_PROVIDED RECORDS_
<<<<

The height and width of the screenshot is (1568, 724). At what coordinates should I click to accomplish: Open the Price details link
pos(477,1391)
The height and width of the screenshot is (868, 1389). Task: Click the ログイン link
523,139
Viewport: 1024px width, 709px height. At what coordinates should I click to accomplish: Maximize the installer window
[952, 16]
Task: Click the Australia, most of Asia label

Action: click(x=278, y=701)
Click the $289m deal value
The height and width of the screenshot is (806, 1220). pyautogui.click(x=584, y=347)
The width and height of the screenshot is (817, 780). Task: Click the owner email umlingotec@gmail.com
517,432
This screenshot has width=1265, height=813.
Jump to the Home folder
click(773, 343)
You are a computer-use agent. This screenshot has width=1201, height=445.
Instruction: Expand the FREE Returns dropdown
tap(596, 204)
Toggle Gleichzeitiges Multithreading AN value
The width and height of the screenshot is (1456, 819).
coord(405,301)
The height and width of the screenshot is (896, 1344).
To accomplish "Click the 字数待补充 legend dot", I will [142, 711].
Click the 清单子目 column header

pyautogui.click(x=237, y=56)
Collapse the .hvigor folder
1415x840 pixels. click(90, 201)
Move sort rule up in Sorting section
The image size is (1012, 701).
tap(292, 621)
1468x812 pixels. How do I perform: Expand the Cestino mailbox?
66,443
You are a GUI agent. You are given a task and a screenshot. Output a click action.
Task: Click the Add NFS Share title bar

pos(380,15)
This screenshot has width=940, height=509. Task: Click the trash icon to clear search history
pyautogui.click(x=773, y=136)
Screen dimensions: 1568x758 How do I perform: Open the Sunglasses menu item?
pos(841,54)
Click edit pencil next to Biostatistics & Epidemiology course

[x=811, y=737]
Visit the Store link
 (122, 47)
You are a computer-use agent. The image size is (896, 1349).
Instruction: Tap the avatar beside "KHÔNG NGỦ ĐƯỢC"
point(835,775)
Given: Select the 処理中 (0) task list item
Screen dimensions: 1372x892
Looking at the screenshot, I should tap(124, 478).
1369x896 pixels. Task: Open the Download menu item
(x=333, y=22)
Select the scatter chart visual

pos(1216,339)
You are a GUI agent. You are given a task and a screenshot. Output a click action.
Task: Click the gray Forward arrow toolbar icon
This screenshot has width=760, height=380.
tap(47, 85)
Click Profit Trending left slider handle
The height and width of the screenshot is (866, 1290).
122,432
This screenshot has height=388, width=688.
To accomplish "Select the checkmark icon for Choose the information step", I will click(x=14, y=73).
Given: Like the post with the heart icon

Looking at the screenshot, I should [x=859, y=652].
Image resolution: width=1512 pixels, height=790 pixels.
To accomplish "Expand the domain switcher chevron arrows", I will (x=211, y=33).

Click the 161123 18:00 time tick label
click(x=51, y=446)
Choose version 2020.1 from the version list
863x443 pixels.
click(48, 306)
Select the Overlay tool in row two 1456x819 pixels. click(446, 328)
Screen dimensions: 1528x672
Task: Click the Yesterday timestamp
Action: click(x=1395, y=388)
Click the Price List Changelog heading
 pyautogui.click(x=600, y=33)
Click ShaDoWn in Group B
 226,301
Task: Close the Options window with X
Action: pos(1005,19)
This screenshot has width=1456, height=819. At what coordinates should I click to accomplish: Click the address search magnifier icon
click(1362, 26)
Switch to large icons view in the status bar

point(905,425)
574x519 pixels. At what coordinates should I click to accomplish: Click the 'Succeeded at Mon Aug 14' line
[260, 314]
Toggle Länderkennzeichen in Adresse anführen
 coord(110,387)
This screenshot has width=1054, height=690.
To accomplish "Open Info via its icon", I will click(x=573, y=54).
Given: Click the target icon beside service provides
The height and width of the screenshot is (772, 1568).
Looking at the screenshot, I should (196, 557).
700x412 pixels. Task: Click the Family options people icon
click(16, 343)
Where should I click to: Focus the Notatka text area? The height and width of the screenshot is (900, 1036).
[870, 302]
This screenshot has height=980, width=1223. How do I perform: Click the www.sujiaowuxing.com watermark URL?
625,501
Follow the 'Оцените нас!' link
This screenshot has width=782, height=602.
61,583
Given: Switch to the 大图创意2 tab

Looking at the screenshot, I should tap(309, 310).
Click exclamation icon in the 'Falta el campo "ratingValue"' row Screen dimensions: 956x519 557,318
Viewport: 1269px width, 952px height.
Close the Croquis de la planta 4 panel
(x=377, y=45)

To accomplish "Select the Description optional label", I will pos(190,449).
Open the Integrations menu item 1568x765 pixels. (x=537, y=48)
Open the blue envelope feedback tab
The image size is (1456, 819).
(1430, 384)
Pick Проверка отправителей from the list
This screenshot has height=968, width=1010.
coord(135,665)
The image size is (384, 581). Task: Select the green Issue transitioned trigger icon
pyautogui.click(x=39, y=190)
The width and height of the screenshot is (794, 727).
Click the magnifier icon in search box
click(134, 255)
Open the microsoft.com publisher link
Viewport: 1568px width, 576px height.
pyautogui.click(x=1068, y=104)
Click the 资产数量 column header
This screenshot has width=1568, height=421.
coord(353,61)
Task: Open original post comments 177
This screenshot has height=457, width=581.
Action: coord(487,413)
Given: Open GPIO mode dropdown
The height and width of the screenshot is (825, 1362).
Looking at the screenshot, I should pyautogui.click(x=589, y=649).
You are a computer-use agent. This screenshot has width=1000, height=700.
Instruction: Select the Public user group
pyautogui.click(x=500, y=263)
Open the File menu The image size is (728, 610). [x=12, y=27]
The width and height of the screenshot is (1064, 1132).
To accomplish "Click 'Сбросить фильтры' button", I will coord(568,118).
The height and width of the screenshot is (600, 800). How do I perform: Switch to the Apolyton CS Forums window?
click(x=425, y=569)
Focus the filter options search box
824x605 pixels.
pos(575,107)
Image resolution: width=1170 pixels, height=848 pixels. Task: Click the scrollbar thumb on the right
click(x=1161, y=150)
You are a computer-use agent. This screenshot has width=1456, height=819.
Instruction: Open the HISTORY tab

>>>>

_SET TASK_
Print again, with no changes, the rows from the line that contains "Click ShaDoWn in Group B" through the line that contains "point(905,425)", including both of those lines.

_TASK ANSWER_
Click ShaDoWn in Group B
 226,301
Task: Close the Options window with X
Action: pos(1005,19)
This screenshot has width=1456, height=819. At what coordinates should I click to accomplish: Click the address search magnifier icon
click(1362, 26)
Switch to large icons view in the status bar

point(905,425)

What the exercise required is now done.